Consider the case of George Rathmann. The co-founder of the leading-edge biotech firm Amgen Inc. in Thousand Oaks, Calif., and a Seattle transplant, plays down his recent origins to avoid being typecast.

“We tell people we’re from Minnesota, which is true originally. We don’t want to be part of the hordes coming up from California,” said Rathmann, who now heads the biotech start-up Icos Corp. in suburban Seattle. “The fear is that this is going to start looking like Los Angeles, with jammed freeways and smog.”
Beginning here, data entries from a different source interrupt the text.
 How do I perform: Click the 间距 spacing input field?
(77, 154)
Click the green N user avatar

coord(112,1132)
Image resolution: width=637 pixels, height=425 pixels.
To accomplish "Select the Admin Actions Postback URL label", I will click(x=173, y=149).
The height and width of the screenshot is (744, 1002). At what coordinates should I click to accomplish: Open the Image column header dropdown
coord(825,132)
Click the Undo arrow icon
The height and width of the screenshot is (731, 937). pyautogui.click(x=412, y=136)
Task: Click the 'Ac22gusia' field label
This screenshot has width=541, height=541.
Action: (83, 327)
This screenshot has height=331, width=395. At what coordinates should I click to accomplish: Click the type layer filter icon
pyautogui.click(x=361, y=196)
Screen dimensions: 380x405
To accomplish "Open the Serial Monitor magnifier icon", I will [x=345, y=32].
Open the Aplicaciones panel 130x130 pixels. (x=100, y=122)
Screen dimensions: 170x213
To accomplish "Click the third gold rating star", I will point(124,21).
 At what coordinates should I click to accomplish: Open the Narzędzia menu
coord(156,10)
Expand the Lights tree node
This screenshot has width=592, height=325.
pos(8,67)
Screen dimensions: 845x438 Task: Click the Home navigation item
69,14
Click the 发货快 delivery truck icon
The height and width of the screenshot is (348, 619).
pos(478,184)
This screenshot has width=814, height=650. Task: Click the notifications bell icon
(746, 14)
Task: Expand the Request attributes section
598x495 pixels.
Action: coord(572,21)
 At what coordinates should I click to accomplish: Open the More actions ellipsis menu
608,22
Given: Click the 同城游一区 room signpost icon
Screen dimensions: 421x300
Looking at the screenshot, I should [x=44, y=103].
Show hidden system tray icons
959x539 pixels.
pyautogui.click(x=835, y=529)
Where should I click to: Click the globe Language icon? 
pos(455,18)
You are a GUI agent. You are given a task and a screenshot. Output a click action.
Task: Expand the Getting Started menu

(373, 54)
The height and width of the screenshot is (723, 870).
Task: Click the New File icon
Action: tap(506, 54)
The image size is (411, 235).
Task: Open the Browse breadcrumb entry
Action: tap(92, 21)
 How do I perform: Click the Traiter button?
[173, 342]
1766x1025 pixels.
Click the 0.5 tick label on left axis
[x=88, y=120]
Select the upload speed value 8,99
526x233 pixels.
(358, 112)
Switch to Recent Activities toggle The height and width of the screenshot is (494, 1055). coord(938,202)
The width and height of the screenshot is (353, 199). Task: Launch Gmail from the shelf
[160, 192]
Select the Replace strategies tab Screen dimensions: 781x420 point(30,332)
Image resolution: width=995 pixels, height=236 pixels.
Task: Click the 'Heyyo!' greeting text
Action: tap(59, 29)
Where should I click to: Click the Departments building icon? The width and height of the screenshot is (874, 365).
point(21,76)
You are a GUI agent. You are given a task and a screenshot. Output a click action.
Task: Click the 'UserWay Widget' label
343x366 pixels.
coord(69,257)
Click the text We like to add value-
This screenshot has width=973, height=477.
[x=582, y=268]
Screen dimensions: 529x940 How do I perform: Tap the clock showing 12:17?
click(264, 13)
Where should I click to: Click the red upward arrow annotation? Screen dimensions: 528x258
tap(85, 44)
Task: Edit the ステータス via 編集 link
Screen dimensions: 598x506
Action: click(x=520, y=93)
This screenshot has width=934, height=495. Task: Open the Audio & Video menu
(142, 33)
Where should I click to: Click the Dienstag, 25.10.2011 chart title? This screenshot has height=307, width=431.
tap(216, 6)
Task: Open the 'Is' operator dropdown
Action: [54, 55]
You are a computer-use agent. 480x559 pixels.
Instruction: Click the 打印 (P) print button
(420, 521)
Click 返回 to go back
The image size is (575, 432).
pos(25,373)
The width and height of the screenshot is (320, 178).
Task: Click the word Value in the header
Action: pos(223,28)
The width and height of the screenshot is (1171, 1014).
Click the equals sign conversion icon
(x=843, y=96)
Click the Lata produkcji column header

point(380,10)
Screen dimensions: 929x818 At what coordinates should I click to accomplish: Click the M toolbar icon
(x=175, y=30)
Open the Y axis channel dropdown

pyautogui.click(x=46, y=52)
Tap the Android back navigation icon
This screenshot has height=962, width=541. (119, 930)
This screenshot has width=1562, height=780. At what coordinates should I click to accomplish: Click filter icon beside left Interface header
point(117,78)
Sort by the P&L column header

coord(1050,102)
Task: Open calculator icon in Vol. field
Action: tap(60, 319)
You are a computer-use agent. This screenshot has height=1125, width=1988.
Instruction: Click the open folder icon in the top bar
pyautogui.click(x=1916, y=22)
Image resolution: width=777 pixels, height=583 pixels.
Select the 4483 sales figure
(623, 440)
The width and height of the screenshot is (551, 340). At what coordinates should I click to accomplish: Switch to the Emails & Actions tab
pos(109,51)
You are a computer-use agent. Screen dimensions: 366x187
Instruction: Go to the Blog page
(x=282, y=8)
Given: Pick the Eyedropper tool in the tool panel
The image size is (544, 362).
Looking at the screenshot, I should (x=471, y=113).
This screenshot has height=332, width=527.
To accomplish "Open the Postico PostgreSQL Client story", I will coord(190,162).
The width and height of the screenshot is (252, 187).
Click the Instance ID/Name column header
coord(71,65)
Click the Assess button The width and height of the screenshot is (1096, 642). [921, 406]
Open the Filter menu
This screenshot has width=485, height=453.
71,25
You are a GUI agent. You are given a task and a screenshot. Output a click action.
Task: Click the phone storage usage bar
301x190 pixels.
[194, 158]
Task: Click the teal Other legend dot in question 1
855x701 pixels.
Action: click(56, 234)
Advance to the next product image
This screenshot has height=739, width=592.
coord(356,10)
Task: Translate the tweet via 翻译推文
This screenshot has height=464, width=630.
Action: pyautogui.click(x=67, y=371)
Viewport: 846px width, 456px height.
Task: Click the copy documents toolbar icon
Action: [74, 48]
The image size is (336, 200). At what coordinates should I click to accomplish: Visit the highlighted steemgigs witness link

An abundance of pristine nature and a lifestyle that celebrates the outdoors are key ingredients to the Seattle ethos. The debate over growth versus the environment that flares up just about everywhere is particularly pitched in Seattle and its increasingly populated metropolitan area.

Major decisions over infrastructure development and the future of regional transportation systems hang in the balance. But Seattle’s rain-proof glow of optimism seems to overshadow all the negatives. Even signs that the national recession is finally creeping up on the resilient job base are given scant attention.

“It’s fragile--you’ve got to be on guard against denigrating the environment and compromising the quality of life,” Mayor Rice said. “But I think we’re still growing, or soaring, and we have yet to reach our potential, which is going to be better than anyone thinks.”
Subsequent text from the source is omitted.